Carlisle Municipal Airport is a city-owned, public-use airport located two nautical miles (4 km) northeast of the central business district of Carlisle, a city in Lonoke County, Arkansas, United States. It is included in the National Plan of Integrated Airport Systems for 2011–2015, which categorized it as a general aviation facility.

== Facilities and aircraft ==
Carlisle Municipal Airport covers an area of 640 acres (259 ha) at an elevation of 241 feet (73 m) above mean sea level. It has two runways with asphalt surfaces: 9/27 is 4,501 by 75 feet (1,372 x 23 m) and 18/36 is 4,494 by 60 feet (1,370 x 18 m).
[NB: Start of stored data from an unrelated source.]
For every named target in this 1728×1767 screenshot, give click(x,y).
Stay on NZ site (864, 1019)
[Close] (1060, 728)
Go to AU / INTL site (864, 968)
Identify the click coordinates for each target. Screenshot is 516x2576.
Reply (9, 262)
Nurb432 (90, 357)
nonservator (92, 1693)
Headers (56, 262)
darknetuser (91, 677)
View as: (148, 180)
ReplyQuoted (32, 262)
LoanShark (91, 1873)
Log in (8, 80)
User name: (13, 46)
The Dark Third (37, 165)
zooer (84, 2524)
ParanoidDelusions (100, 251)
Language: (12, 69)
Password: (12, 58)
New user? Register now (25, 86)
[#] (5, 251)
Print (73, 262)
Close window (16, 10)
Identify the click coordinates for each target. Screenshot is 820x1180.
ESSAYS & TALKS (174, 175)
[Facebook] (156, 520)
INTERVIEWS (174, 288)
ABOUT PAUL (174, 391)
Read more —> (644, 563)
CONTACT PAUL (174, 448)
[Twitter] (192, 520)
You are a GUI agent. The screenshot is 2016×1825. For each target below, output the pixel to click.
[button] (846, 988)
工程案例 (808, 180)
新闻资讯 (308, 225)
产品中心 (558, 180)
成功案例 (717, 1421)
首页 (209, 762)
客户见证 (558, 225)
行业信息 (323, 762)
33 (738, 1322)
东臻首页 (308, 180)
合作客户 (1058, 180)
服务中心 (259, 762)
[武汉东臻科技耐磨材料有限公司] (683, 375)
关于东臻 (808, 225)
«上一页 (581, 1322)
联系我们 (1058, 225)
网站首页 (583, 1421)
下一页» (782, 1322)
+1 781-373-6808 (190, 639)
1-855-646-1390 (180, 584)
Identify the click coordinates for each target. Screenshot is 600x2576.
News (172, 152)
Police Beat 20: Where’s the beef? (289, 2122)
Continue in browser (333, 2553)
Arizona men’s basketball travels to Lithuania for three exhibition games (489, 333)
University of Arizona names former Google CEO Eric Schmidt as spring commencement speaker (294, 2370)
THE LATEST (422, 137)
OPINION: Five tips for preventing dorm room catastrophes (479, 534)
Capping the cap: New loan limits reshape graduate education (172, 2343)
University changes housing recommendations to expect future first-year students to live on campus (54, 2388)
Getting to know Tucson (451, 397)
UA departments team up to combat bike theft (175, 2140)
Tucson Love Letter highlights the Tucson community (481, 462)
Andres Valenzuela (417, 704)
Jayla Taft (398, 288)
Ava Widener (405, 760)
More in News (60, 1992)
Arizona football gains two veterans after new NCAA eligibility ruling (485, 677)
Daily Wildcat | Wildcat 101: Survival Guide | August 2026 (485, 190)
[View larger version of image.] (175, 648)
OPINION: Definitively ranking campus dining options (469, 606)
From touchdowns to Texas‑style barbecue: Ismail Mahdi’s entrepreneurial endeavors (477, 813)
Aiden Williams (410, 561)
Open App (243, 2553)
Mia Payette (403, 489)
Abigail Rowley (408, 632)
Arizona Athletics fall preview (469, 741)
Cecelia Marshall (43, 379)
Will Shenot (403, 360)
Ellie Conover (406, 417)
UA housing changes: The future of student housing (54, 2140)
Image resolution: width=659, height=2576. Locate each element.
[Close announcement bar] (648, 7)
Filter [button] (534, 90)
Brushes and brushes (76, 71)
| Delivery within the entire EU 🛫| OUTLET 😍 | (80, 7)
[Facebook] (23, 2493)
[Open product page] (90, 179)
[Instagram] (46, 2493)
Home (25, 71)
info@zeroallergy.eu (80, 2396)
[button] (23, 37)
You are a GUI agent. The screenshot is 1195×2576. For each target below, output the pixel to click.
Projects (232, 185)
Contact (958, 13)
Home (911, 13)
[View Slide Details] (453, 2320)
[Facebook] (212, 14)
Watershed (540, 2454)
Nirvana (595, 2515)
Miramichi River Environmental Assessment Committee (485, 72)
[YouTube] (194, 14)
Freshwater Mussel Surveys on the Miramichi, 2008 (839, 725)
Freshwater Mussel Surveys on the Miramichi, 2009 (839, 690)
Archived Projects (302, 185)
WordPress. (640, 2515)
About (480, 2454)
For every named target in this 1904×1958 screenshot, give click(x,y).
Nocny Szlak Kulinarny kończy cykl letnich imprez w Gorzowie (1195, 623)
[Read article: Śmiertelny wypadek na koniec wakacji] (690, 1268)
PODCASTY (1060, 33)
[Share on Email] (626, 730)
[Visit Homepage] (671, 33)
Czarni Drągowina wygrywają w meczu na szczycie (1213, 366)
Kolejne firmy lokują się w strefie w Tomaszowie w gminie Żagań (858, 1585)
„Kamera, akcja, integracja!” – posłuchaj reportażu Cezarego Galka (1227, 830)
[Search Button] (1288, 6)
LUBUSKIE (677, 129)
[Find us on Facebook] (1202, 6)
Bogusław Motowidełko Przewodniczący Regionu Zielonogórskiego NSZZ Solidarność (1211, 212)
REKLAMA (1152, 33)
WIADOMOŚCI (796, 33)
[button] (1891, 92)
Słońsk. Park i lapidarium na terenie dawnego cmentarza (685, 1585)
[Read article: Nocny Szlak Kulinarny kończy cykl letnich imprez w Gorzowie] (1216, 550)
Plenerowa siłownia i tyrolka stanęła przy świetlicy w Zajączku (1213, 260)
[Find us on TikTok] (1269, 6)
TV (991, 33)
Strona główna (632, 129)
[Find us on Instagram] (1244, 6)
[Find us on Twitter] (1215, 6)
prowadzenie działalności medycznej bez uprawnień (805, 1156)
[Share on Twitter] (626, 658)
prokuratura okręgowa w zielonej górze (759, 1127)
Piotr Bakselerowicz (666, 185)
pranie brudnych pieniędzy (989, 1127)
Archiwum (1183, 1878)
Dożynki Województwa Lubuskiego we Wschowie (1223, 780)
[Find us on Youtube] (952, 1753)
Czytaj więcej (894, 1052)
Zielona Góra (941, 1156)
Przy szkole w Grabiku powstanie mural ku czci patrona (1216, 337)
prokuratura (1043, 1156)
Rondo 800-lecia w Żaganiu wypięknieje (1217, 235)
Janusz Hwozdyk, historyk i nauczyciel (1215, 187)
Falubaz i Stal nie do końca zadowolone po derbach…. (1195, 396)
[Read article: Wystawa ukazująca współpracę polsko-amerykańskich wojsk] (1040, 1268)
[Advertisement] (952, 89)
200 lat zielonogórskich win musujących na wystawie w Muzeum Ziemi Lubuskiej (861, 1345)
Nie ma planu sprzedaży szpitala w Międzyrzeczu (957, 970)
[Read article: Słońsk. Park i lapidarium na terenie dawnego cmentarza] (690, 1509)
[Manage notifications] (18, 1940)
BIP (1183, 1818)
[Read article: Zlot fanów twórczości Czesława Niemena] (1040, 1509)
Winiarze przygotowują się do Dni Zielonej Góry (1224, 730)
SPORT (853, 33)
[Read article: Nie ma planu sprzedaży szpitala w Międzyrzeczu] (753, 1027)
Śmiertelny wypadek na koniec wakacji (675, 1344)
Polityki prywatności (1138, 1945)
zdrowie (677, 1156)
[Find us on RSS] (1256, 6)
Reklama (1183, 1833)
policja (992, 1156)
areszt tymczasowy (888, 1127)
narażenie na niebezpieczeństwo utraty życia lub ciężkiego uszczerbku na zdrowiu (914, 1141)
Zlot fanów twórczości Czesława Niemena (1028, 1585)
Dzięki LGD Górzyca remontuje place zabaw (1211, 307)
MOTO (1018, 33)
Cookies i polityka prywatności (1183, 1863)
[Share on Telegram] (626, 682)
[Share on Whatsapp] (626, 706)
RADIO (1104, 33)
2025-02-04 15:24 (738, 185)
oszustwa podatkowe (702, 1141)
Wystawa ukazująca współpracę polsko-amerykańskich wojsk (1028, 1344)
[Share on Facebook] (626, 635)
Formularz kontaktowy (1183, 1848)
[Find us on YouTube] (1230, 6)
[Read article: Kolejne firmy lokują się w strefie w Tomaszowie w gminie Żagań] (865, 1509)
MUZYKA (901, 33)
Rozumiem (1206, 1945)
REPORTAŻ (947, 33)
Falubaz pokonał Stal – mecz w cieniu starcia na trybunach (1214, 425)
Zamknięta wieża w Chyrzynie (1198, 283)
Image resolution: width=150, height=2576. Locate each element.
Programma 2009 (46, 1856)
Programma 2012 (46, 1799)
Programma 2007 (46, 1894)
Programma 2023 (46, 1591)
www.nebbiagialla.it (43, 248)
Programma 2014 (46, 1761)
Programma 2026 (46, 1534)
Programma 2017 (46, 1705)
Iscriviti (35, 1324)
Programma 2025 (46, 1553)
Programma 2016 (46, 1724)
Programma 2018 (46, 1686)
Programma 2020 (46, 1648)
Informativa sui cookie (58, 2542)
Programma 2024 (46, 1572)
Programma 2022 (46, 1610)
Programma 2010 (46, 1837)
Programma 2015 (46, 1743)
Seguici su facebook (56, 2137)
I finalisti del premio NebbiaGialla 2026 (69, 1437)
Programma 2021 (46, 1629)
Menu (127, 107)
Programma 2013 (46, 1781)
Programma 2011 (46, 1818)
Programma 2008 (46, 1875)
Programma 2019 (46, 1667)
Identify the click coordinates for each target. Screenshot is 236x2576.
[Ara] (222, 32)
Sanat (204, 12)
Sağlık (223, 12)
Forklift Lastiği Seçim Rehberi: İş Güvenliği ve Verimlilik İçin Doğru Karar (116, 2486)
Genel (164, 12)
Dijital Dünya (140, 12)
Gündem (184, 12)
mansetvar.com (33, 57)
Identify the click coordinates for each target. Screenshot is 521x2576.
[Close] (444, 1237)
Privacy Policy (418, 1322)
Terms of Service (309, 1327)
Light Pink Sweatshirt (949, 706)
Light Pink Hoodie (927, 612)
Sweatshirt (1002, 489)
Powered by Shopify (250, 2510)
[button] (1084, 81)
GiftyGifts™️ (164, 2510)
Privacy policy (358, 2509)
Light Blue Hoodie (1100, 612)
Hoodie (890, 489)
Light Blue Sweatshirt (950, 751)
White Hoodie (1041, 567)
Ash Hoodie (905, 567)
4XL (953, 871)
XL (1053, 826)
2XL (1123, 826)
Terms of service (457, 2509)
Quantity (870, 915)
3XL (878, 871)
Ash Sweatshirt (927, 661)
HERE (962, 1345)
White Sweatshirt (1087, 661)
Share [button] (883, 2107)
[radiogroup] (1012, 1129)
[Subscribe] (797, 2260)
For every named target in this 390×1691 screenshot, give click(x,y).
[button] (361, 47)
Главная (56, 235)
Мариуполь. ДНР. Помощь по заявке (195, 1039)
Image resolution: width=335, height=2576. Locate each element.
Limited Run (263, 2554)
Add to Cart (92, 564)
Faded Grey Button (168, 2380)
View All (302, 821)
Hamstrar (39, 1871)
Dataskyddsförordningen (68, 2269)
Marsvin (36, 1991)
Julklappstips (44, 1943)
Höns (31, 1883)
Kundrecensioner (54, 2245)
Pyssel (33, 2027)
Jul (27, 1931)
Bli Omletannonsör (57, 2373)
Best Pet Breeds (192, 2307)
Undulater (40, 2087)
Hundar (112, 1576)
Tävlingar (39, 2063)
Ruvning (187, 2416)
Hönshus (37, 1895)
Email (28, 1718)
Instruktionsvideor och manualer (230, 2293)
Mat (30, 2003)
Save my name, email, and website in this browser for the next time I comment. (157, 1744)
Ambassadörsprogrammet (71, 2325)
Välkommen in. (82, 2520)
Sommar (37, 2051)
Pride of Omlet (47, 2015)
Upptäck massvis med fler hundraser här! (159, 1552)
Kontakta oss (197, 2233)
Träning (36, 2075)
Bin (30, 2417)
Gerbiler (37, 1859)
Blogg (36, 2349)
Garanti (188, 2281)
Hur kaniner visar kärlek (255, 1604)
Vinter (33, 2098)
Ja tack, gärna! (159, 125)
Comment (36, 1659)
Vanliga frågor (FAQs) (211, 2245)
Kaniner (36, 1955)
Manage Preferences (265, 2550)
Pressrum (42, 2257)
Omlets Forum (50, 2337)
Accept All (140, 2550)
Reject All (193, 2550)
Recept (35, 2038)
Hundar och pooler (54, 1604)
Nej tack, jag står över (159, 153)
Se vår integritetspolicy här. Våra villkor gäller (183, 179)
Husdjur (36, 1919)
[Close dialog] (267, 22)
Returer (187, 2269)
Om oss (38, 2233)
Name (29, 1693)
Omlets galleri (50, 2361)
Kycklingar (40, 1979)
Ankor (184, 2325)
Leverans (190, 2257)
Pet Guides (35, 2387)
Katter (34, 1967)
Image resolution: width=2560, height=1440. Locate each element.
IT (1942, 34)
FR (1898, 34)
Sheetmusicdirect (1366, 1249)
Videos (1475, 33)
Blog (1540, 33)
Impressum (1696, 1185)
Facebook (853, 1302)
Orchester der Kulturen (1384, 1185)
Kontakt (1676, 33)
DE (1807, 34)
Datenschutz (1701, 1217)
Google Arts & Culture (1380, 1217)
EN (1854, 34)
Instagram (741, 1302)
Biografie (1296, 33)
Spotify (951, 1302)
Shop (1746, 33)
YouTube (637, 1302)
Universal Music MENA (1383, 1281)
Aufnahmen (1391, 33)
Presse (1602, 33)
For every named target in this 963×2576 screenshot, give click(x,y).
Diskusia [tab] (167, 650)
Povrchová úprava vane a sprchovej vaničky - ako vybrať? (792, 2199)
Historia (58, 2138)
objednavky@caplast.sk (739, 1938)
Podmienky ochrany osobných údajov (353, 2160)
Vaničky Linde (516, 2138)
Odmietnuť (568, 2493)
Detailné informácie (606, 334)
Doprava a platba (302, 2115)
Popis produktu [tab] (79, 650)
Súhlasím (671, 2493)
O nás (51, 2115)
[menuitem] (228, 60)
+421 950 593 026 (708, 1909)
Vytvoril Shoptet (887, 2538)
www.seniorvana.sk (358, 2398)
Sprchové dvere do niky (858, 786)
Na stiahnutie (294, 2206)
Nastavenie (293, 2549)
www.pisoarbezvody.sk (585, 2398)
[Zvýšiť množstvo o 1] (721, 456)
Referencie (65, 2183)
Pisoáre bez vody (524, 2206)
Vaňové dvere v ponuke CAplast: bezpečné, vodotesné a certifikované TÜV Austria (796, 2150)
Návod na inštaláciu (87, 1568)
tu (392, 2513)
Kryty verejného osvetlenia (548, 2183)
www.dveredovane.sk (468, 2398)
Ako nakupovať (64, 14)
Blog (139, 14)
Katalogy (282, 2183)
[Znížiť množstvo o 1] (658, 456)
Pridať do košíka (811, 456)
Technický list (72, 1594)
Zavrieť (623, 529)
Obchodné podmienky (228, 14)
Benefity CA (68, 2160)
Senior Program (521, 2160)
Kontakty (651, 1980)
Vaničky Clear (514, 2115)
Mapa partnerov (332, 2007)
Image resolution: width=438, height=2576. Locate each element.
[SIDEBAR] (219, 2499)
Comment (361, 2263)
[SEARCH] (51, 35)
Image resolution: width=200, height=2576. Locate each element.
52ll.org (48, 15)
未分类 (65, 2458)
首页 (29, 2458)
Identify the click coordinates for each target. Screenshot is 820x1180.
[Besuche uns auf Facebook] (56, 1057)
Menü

For the 12-month period ending March 31, 2011, the airport had 48,100 aircraft operations, an average of 131 per day: 99.8% general aviation and 0.2% military. At that time there were 14 aircraft based at this airport: 93% single-engine and 7% multi-engine.

==History==
The airport was built by the United States Army Air Forces during 1942/43 as an axillary airfield for Stuttgart Army Airfield, near Stuttgart, Arkansas. It was known simply as Stuttgart Army Airfield Auxiliary #1. The runways in use today were built during that period. It was used to help train medium bomber and transport pilots, who used it for emergencies on it or practiced touch-and-go landings. It was not staffed, and at the end of World War II it was simply abandoned and the land turned over to local authorities, like many other small auxiliary airfields.

The City of Carlisle developed the current airport from the former military airfield.